本当に死亡リスクが高かった属性

ブルチャク博士は、男女を分けて分析したところ、さらに意外な事実を発見しました。

外見と寿命の関係がはっきり確認されたのは、「女性だけ」だったのです。

容姿が「魅力的でない」と評価された女性は、「魅力的」と評価された女性に比べ、死亡リスクが1.91〜1.98倍と約2倍に達しました。

一方、男性ではまったく異なる結果となりました。見た目の良し悪しと死亡リスクとの間には、統計的に意味のある違いは確認されなかったのです。

つまり、この研究では、男性は容姿だけで寿命が左右されるとは言えませんでした。

「見た目」が寿命を左右する2つの背景

ブルチャク博士の分析が示すように、見た目が魅力的ではない人の死亡リスクが高く、この影響は特に女性で顕著であることがわかりました。

このような差はなぜ生まれたのでしょうか。

ブルチャク博士は、この点に関して大きく二つの理由が考えられると説明しています。

① 見た目が健康状態を反映

一つ目は、見た目そのものが健康状態を映し出している可能性です。

ブルチャク博士によれば、外見の魅力は単なる好みの問題ではありません。

思春期の外見には、ホルモンバランスや免疫機能、慢性的な炎症など、その人の体の状態がある程度反映されている可能性があります。

つまり、「魅力的でない」と評価される背景には、まだ病気として診断されるほどではないものの、健康上の不具合が隠れているかもしれないというのです。

もしこの仮説が正しければ、見た目は単なる顔立ちではなく、「健康状態のサイン」の一つということになります。

② 社会から受けるストレス

しかし、それだけでは女性だけ死亡リスクが高かった理由は説明できません。

そこで二つ目の理由として考えられるのが「社会から受けるストレス」です。

心理学には「ハロー効果」と呼ばれる現象があります。外見の良い相手に対して、「仕事もできそう」「誠実そう」「健康そう」といった好意的な印象まで無意識に抱いてしまう心理現象です。

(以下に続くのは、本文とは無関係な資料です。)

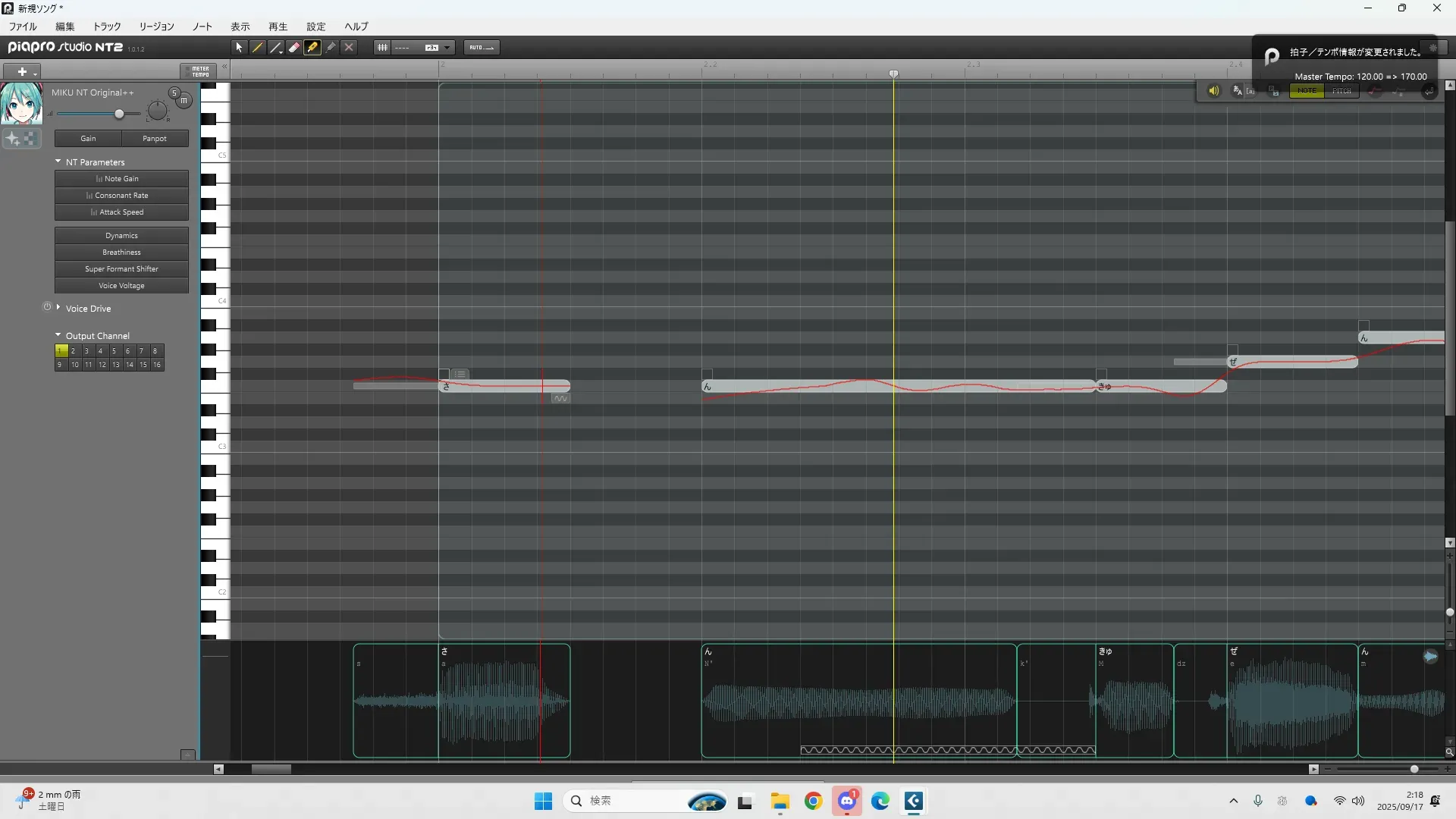This screenshot has width=1456, height=819.
Task: Expand the Voice Drive section
Action: pyautogui.click(x=58, y=308)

この結果、学校や就職、職場、人間関係など、人生のさまざまな場面で外見の良い人は有利な扱いを受けやすくなります。

学校の教室の席でスマホを使用する女子学生
写真=iStock.com/mapo
※写真はイメージです

反対に、そうでない人は、冷たい態度や拒絶、不当な低評価を繰り返し経験することがあります。

こうしたストレスが何年、何十年と積み重なると、体内ではストレスホルモンであるコルチゾールが慢性的に分泌されます。

その結果、炎症が続き、高血圧や糖尿病、心血管疾患、さらにはうつ病などのリスクを高め、寿命を縮める可能性があるのです。

特に女性は、男性以上に「美しさ」を求められる場面が多く、外見への評価も厳しくなりがちです。だからこそ、外見によるストレスがより深刻になり、それが死亡リスクの差として現れた可能性があると考えられます。